You can connect a BI tool like Mode or Looker to BigQuery, or query
directly from the BigQuery console.

BigQuery supports standard SQL, which you can enable [using Google Cloud's query UI](https://cloud.google.com/bigquery/docs/reference/standard-sql/introduction#changing_from_the_default_dialect).
This doesn't work with views, or with a query that uses table range
functions.

### Does Segment support streaming inserts?

Segment's connector doesn't support streaming inserts at this time. If you have
a need for streaming data into BigQuery, [contact Segment support](https://segment.com/requests/integrations/).

### Can I customize my sync schedule?

Your data will be available in Warehouses between 24 and 48 hours from your first sync. Your warehouse then syncs once or twice a day depending on your [Segment Plan](https://segment.com/pricing).

Segment allows Business Tier (BT) customers to schedule the time and frequency of warehouse data syncs.

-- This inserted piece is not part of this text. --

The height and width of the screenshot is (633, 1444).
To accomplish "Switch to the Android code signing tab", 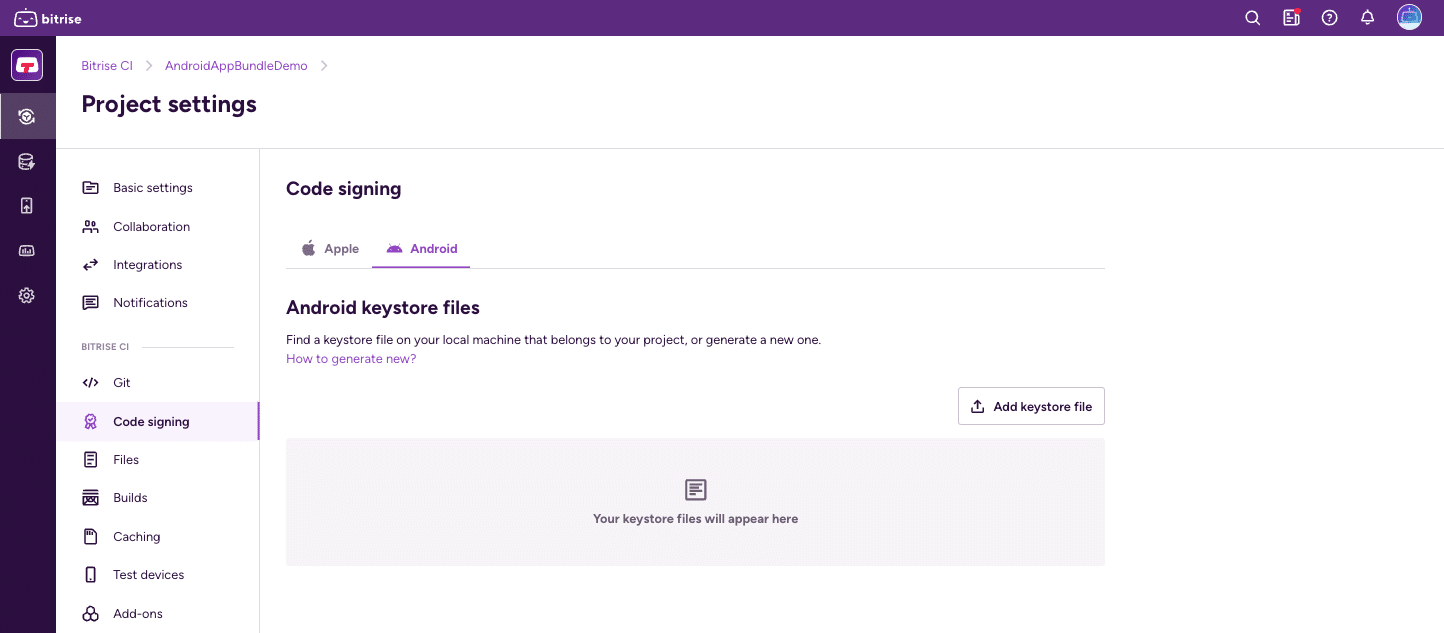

If you are on a BT plan, you can schedule warehouse syncs by going to **Warehouse > Settings > Sync Schedule** in the Segment web app. You can schedule up to the number of syncs allowed on your billing plan.

## Troubleshooting

### I see duplicates in my tables.

This behavior is expected. Segment only de-duplicates data in your views. Refer to the [schema section](#schema) for more details.

### Why does some of my older BigQuery data expire?

If you notice that you are missing older BigQuery data, it might be due to a [dataset's default table expiration](https://cloud.google.com/bigquery/docs/updating-datasets#partition-expiration) in BigQuery. The default table expiration sets a standard expiration on all partitioned tables that are created.

You can safely change the default table expiration to 'Never', which removes these expirations from the tables/dataset and changes the dataset's default table expiration. Segment can then run a backfill for you and send all of your historical data to your warehouse.